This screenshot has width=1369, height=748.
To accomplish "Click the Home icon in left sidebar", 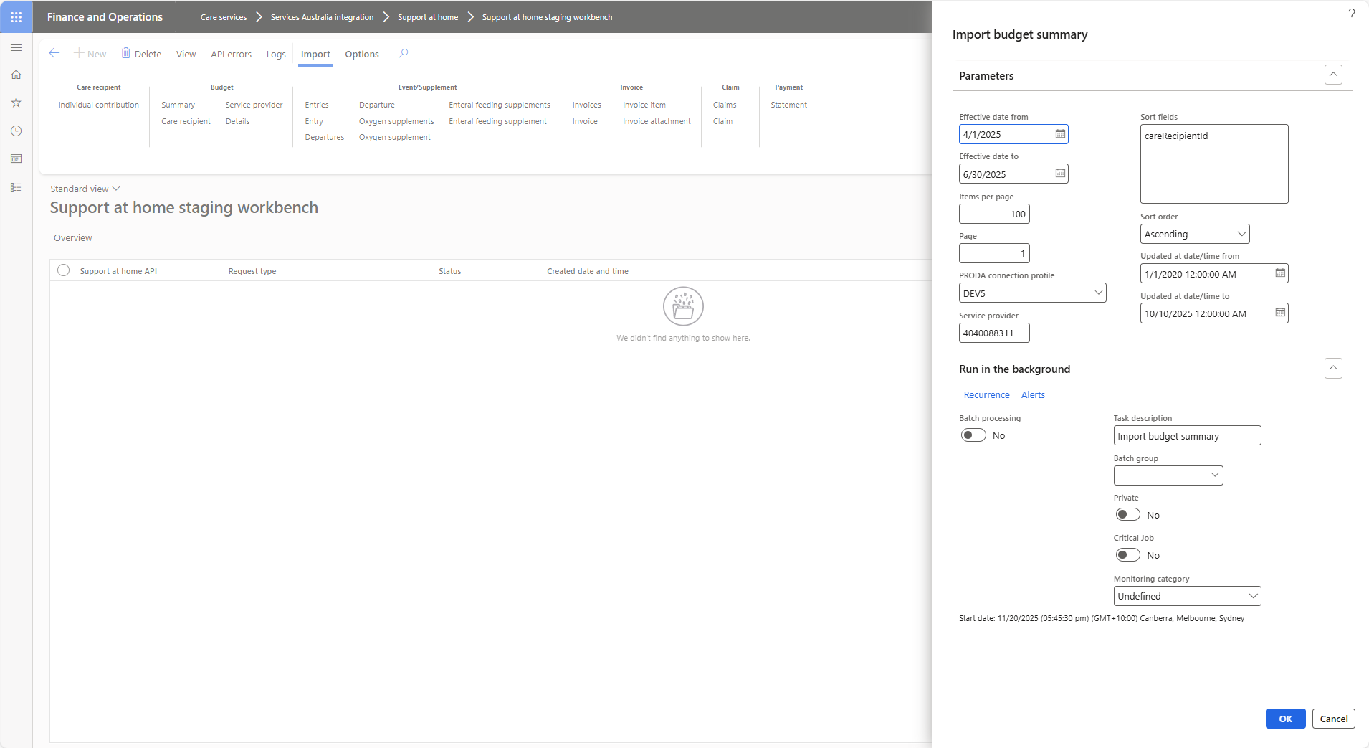I will coord(16,75).
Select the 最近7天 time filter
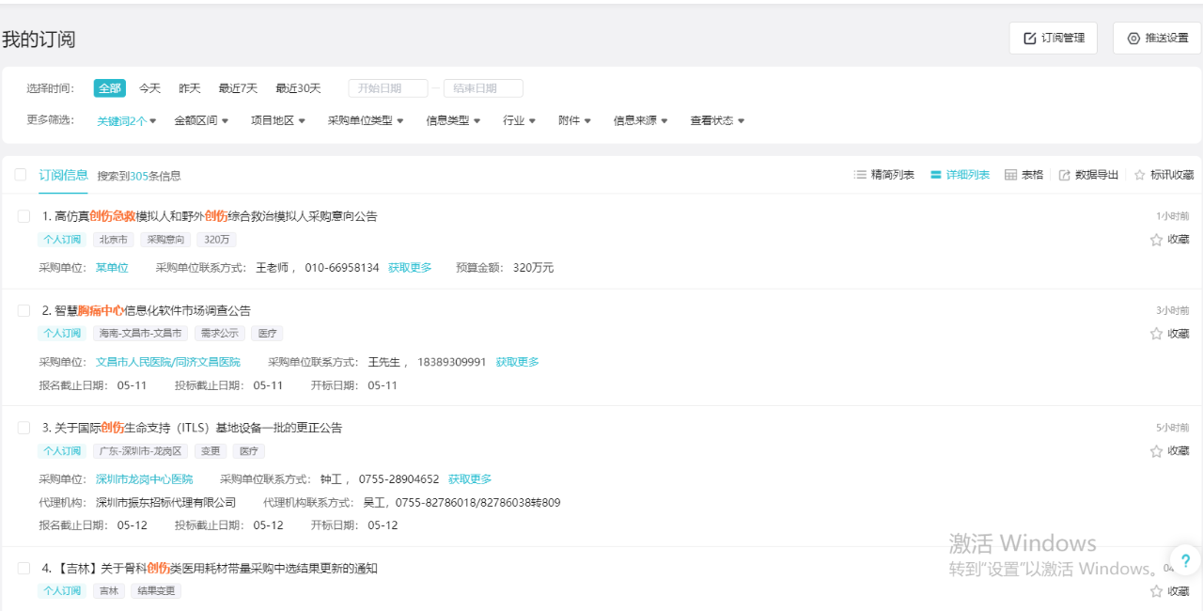1203x611 pixels. click(x=238, y=88)
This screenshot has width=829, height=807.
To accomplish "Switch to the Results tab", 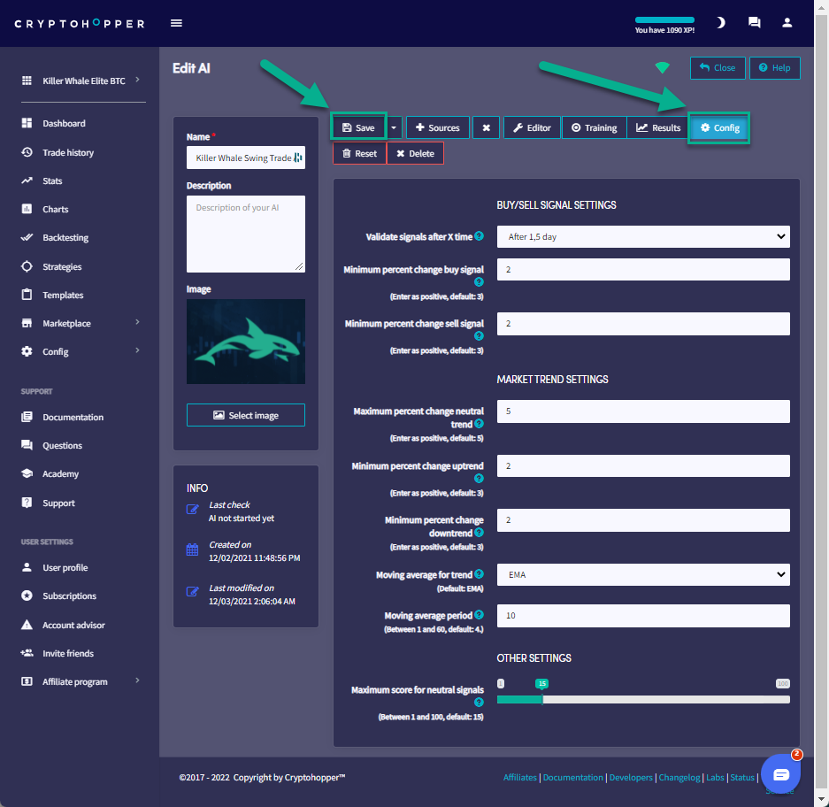I will click(x=657, y=127).
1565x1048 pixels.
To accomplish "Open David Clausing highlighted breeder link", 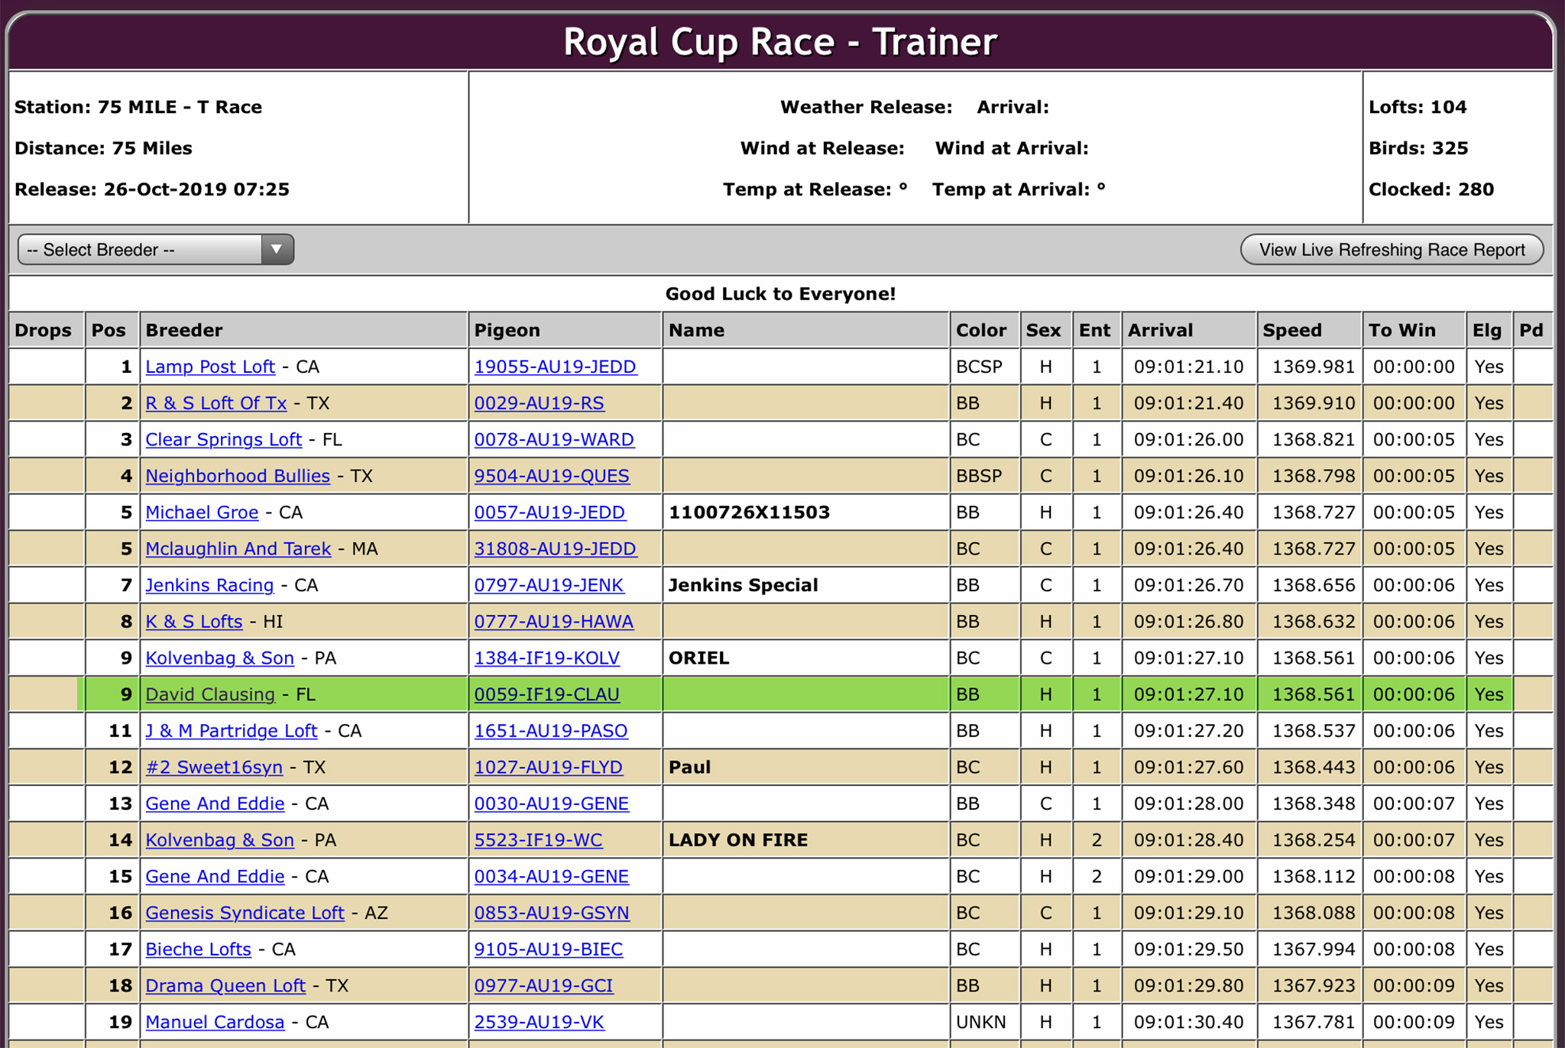I will tap(210, 694).
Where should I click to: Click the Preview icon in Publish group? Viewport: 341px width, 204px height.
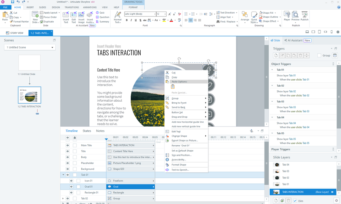tap(295, 16)
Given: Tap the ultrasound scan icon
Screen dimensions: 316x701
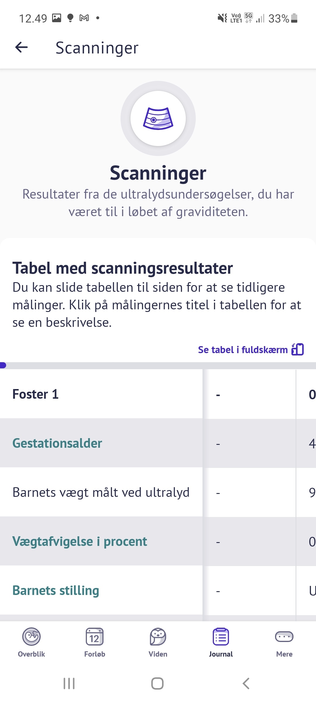Looking at the screenshot, I should [158, 118].
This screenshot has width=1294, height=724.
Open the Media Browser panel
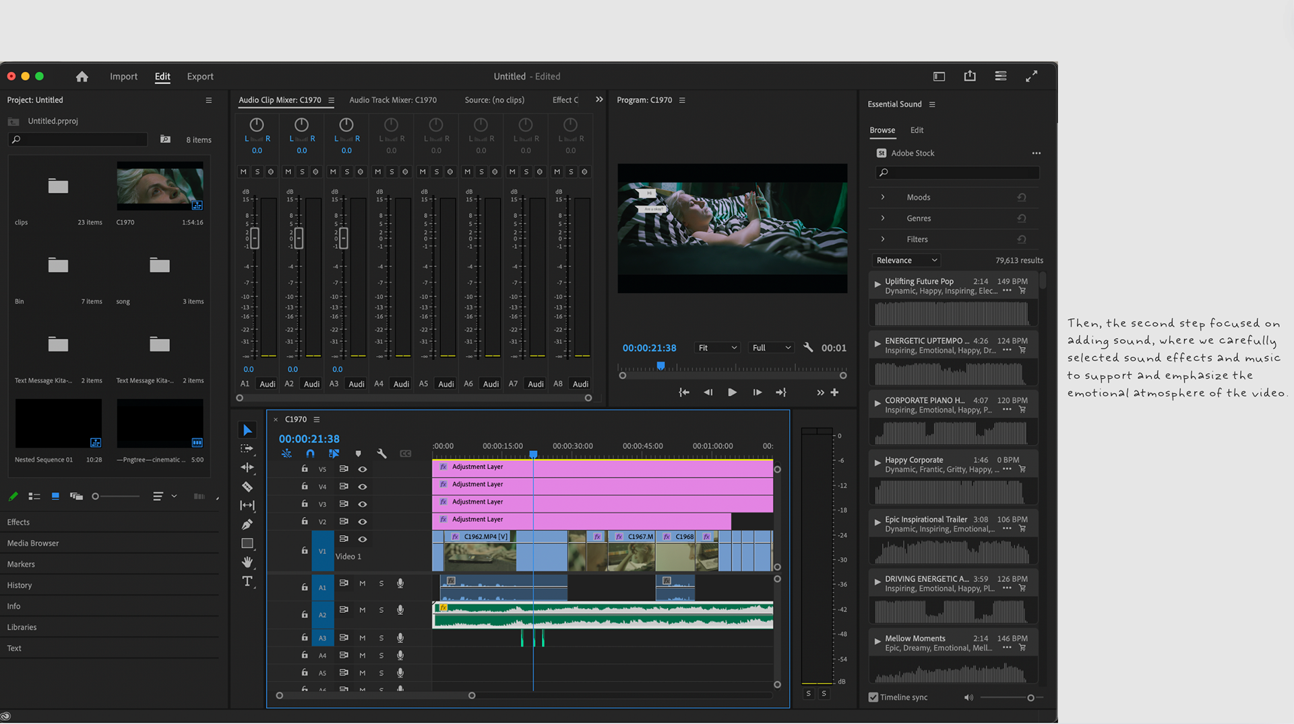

========

TASK
Retype the entries starting with the line containing "Where should I" and continuing through the line containing "Looking at the", leaving out the pictures.

WRITTEN ANSWER
Where should I click to: Click the Preview icon in Publish group? Viewport: 341px width, 204px height.
tap(295, 16)
Given: Tap the ultrasound scan icon
Screen dimensions: 316x701
Looking at the screenshot, I should [158, 118].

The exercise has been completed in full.